At the political level, the major opposition Republican People's Party (Cumhuriyet Halk Partisi-CHP) took again openly the sides of the defendants. Ever since the outbreak of the Ergenekon affair, CHP members have argued that Ergenekon is an AKP ploy to eliminate its political opponents. The CHP leader Deniz Baykal even came to the point of arguing that "if Erdogan is Ergenekon's prosecutor, I am its attorney." Following last week's arrests, Baykal repeated in a special news conference that
".... we are looking at a political case and not a legal trial. In this case, we don't see the application of the law but rather a political settling of accounts by the use of the law.....We have seen this only in periods of regime change.
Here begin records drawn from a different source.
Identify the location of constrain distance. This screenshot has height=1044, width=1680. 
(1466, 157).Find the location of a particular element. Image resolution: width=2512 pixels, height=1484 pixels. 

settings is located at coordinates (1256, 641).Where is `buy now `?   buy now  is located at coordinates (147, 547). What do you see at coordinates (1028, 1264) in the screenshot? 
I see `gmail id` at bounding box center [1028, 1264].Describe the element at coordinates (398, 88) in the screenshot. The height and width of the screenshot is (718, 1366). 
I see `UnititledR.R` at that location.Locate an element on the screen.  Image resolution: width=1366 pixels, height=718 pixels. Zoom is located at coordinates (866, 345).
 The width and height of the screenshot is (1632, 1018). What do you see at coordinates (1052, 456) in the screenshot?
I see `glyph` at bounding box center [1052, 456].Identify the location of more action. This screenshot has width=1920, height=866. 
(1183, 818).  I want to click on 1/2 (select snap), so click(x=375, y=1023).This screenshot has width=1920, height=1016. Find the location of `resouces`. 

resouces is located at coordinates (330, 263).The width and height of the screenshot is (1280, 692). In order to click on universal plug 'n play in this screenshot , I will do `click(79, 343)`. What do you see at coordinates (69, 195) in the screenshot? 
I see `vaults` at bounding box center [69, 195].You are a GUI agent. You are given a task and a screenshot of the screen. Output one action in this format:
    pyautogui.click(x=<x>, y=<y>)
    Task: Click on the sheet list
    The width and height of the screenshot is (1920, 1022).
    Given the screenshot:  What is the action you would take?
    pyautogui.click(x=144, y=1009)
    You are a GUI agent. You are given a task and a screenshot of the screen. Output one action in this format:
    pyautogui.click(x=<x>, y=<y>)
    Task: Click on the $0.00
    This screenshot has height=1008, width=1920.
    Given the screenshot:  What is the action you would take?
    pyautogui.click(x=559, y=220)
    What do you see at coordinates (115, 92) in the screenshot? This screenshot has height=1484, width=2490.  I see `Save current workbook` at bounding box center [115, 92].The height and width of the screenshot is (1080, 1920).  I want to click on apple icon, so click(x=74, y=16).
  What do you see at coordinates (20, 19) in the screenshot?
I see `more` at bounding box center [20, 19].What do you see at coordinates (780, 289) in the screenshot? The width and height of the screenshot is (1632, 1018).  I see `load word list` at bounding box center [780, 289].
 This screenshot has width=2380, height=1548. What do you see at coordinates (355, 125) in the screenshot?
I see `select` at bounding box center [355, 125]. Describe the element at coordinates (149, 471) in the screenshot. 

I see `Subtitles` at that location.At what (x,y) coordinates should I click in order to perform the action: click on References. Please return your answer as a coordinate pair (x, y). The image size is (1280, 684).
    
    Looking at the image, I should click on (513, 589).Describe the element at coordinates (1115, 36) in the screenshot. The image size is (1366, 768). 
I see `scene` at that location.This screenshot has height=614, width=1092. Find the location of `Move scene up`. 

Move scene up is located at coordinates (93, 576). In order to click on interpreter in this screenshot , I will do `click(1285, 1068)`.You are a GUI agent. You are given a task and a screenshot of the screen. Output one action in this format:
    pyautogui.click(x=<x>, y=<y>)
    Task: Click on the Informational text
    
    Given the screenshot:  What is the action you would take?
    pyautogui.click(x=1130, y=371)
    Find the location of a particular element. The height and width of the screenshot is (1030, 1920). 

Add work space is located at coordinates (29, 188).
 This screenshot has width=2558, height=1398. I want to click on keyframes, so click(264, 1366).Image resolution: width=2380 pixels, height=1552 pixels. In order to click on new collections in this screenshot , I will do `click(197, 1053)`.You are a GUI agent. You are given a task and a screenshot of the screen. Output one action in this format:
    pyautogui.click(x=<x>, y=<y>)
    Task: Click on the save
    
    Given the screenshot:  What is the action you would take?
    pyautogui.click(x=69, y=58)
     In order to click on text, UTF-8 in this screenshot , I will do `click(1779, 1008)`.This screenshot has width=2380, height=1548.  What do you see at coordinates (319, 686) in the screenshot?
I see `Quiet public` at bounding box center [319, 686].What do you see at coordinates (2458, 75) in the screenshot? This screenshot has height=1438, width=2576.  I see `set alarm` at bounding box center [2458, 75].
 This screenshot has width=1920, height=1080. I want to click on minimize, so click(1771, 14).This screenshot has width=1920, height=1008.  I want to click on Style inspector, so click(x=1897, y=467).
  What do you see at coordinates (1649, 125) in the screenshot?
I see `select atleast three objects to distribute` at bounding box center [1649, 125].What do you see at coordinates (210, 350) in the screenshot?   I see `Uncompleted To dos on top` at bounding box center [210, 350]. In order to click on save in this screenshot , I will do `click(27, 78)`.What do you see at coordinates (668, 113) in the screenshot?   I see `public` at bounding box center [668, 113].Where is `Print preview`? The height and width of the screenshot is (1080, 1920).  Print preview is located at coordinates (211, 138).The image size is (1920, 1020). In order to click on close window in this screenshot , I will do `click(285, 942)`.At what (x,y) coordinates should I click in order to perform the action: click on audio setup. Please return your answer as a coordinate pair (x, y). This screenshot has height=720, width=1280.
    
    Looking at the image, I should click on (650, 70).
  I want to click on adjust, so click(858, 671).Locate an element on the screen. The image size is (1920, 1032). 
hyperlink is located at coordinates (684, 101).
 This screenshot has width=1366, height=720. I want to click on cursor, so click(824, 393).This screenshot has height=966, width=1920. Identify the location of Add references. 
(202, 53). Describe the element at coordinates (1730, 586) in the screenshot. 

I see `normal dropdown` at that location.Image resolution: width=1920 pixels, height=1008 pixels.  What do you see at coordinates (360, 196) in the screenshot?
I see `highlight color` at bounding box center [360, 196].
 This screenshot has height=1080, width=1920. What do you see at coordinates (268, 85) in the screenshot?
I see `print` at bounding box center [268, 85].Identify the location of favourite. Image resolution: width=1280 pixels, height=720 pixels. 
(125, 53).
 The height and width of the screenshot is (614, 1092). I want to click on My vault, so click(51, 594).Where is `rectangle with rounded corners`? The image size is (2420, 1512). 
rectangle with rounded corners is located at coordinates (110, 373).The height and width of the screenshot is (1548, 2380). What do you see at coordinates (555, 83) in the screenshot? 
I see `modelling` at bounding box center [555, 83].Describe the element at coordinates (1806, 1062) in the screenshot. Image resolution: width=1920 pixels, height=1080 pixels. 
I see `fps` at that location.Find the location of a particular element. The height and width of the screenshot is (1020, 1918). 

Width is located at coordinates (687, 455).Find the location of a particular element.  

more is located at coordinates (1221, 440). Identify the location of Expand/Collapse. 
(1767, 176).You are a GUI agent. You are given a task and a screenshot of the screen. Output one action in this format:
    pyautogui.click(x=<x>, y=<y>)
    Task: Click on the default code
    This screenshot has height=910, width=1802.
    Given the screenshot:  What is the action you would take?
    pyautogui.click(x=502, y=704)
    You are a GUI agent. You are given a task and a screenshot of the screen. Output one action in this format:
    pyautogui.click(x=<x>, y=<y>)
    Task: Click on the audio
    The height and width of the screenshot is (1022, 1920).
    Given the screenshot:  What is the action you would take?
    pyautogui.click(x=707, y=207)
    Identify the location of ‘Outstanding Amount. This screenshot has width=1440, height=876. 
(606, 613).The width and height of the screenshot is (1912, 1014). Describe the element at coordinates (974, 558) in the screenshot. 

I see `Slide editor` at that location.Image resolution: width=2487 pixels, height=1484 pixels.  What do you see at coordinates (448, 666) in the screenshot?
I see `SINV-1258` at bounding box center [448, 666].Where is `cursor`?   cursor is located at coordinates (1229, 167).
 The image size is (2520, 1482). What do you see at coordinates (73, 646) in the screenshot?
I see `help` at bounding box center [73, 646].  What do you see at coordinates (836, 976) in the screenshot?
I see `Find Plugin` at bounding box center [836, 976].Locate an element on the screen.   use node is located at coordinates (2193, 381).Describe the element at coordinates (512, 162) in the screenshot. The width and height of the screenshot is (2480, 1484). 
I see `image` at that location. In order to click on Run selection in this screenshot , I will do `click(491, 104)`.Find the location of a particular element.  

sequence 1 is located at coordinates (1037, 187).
Similar to the period before Khomeini and Hitler…."
Following the decision of the Constitutional Court in July 2008 and the hardening of the AKP's position in a number of issues related to Turkish national security, many argued that the relations of the AKP government with the military entered a detente and this could slow down the course of the Ergenekon investigations. Last week's developments proved that either no such deal existed or that the Ergenekon prosecutors pursue a truly independent investigation. Procedural shortcomings have been often noted. They referred both to the treatment of defendants and criminal procedures. The case of Kuddusi Okkir, an arrested defendant who was diagnosed with cancer during his custody and was released in July 2008 in miserable condition only days before his death is indicative. It is an irony though that these complaints look very similar to comments made in reports of the European Union, the very institution the defendants are said to have joined forces against.